Most people do not forget the name Inland Taipan after they hear about it once. Why? The reason is that this type of snake is widely regarded as the most venomous snake on the planet Earth.
The inland taipan has many common names including fierce snake, western taipan, and the small-scaled snake.
Danger to Humans:
Due to its very lethal, or deadly, venom, the inland taipan is considered very dangerous to humans. The venom from one bite contains enough poison to kill 250,000 mice or 100 grown men! Luckily for humans, the inland taipan is considered to be very shy and reclusive, rarely coming into contact with people.
Although one of the snake’s common names is a fierce snake, it gets the name for its venom instead of its personality. The inland taipan prefers to retreat from humans but will attack if it feels threatened. If a human is bitten, they must receive anti-venom within 30-45 minutes.
The inland taipan is endemic, or native, to Australia. They are generally found in very dry habitats and find shelter in animal burrows, as well as cracks in the soil. These resting spots not only offer a place to get away from the sun, but also provide protection from predators!
The inland taipan can reach lengths from 6-8 feet. Typically, inland taipans are a shade of brown on top with lighter colored bellies of yellow with orange blotches. The snake’s scales are distinct due to their black edges.
However, their overall color changes with the seasons! In the summer, their skin is lighter in order for the snake to stay cooler, but in the summer their skin darkens to collect more heat from the sun.
The inland taipan’s anatomy is very similar to other snakes’. Its scientific name, Oxyuranus microlepidotus, comes from the Greek language, meaning “having a long pointed tail” and “small and scaly”. Their fangs are relatively small, less than an inch in length.
The inland taipan’s favorite meal consists of rats. They also eat birds and other small mammals. Inland taipans swallow their food whole. The population size of inland taipans is directly linked to the population size of their food supply of rats. If there is a large population of rats, then there is a large population size of inland taipans. If there is a small population of rats, then there is a small population size of inland taipans.
- Special Adaptations: The inland taipan is so solitary and hard to find that scientists have found it hard to study. Although the first one was first discovered in the late 1800s, not a lot was known about the species until its rediscovery in 1972 by scientists.
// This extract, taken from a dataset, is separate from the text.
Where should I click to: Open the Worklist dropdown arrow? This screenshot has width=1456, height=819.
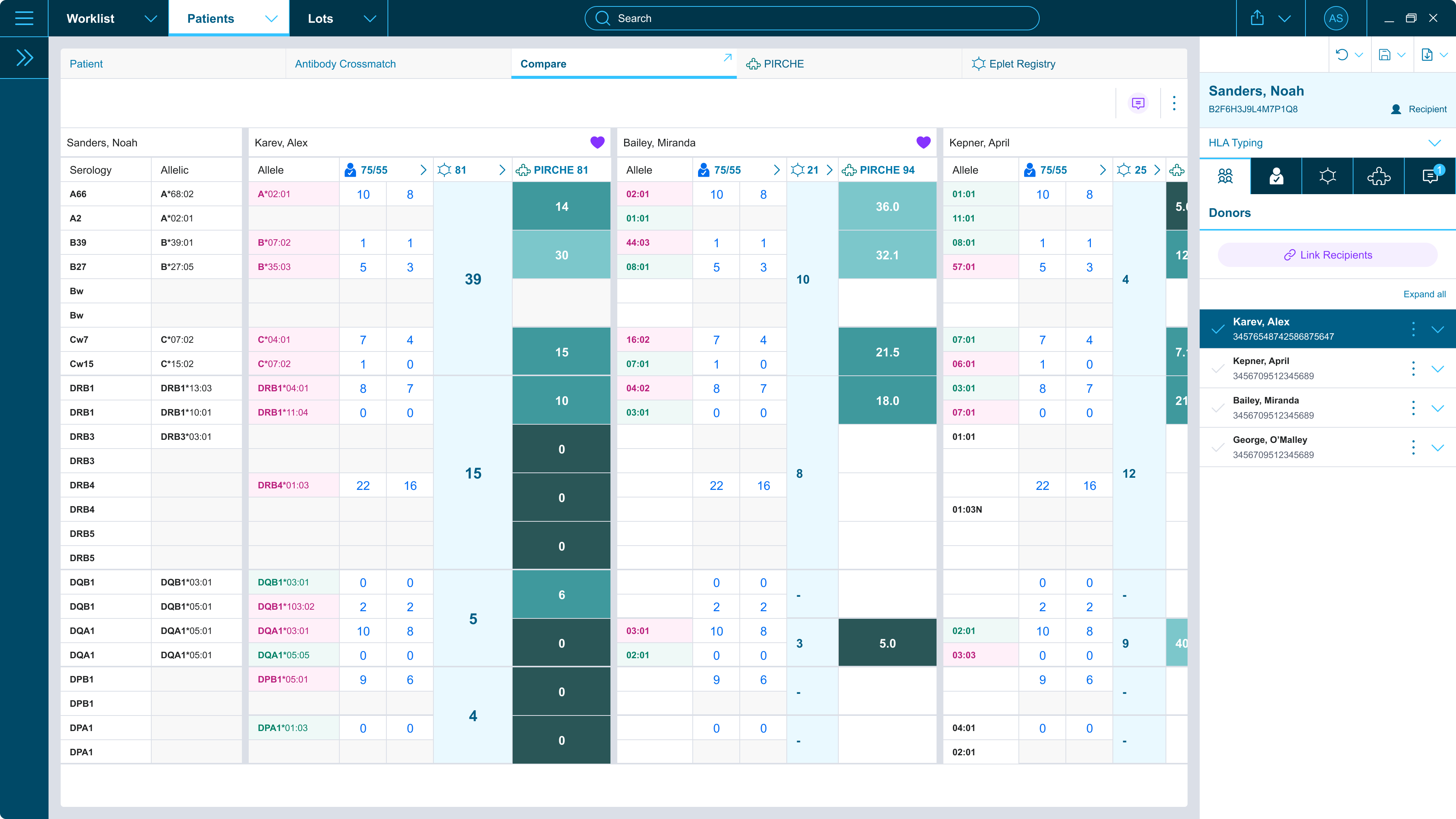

For over 90 years, these snakes played a masterful game of hide and seek with those who wanted to learn more about it! Inland taipans are mostly diurnal, which means they are active during the day. They are more active in the early morning hours when they hunt for small mammal prey around burrows. During hotter months, they can be active in the later afternoon or even at night.
- Reproduction: Inland taipans are oviparous, or egg-laying. Female inland taipans lay 12-24 eggs at a time. This group of eggs is called a clutch. Females can lay up to two clutches a year! The eggs are hidden in large cracks in the earth or even in animal burrows and are left to hatch on their own. After two months, baby inland taipans are born. The newly hatched inland taipans are born possessing deadly venom.
- Conservation Status: Presently, the inland taipan is not found on the list of the organization responsible for deciding the conservation status of all species on earth. In some parts of Australia, the only continent where it is found in the wild, it is labeled extinct. It is most commonly found in Queensland and South Australia, and, like all other Australian snake species, the inland taipan is protected by law.
Striking Statements of Fact:
- Inland taipans can bite up to 8 times in one strike.
- Although highly feared by humans due to its deadly venom, the inland taipan does have predators. The king brown snake and monitor lizard are both known to prey on inland taipans.